Pixel coordinate grounding data:

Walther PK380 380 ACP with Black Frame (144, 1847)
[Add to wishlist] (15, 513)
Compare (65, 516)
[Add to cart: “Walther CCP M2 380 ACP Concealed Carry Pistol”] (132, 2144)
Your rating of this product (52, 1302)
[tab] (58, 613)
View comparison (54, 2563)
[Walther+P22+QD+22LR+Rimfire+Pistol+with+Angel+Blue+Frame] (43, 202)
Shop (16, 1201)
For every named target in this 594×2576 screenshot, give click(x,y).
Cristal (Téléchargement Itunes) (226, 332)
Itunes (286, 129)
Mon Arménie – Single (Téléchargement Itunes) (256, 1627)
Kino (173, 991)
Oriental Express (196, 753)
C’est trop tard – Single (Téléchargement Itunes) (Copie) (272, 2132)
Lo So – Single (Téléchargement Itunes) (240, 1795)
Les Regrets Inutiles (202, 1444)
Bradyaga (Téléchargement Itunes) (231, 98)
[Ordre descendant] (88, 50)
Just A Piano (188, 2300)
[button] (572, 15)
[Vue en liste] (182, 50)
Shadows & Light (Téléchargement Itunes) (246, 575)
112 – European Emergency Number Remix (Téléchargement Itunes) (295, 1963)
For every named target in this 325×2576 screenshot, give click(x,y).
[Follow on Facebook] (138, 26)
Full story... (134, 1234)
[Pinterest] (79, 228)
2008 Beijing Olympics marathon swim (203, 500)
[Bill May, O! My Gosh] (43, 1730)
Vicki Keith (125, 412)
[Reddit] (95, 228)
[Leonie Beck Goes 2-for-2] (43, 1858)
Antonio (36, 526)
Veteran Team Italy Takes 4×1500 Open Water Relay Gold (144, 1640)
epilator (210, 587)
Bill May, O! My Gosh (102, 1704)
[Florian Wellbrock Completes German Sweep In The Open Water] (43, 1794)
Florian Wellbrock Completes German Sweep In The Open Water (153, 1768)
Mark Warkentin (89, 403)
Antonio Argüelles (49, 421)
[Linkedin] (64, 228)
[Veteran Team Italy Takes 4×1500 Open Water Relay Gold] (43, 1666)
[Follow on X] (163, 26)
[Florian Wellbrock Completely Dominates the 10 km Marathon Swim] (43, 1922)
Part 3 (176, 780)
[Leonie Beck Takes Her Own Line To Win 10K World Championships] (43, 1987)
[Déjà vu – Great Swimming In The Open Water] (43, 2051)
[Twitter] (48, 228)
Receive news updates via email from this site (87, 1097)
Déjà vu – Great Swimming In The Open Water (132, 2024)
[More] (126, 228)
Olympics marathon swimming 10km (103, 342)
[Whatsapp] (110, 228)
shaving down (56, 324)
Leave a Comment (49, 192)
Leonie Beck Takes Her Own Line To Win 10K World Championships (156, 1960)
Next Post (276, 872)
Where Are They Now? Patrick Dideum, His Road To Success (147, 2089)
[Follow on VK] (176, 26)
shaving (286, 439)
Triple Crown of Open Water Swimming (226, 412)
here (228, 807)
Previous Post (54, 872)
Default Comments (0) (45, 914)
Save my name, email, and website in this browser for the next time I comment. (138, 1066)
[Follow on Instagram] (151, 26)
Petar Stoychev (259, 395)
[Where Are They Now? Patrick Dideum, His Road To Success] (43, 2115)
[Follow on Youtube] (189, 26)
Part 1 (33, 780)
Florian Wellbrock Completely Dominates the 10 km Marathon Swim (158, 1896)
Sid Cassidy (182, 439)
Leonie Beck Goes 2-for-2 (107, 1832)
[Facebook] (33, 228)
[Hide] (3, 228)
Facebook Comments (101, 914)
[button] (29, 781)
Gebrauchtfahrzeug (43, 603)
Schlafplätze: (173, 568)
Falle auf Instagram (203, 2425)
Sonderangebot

* Activity *
Reproduce the entries above exactly, but only the lines between the line holding "Bradyaga (Téléchargement Itunes) (231, 98)" and the line holding "Next Post (276, 872)", inclusive.

* Output for this task *
Bradyaga (Téléchargement Itunes) (231, 98)
[Ordre descendant] (88, 50)
Just A Piano (188, 2300)
[button] (572, 15)
[Vue en liste] (182, 50)
Shadows & Light (Téléchargement Itunes) (246, 575)
112 – European Emergency Number Remix (Téléchargement Itunes) (295, 1963)
For every named target in this 325×2576 screenshot, give click(x,y).
[Follow on Facebook] (138, 26)
Full story... (134, 1234)
[Pinterest] (79, 228)
2008 Beijing Olympics marathon swim (203, 500)
[Bill May, O! My Gosh] (43, 1730)
Vicki Keith (125, 412)
[Reddit] (95, 228)
[Leonie Beck Goes 2-for-2] (43, 1858)
Antonio (36, 526)
Veteran Team Italy Takes 4×1500 Open Water Relay Gold (144, 1640)
epilator (210, 587)
Bill May, O! My Gosh (102, 1704)
[Florian Wellbrock Completes German Sweep In The Open Water] (43, 1794)
Florian Wellbrock Completes German Sweep In The Open Water (153, 1768)
Mark Warkentin (89, 403)
Antonio Argüelles (49, 421)
[Linkedin] (64, 228)
[Veteran Team Italy Takes 4×1500 Open Water Relay Gold] (43, 1666)
[Follow on X] (163, 26)
[Florian Wellbrock Completely Dominates the 10 km Marathon Swim] (43, 1922)
Part 3 (176, 780)
[Leonie Beck Takes Her Own Line To Win 10K World Championships] (43, 1987)
[Déjà vu – Great Swimming In The Open Water] (43, 2051)
[Twitter] (48, 228)
Receive news updates via email from this site (87, 1097)
Déjà vu – Great Swimming In The Open Water (132, 2024)
[More] (126, 228)
Olympics marathon swimming 10km (103, 342)
[Whatsapp] (110, 228)
shaving down (56, 324)
Leave a Comment (49, 192)
Leonie Beck Takes Her Own Line To Win 10K World Championships (156, 1960)
Next Post (276, 872)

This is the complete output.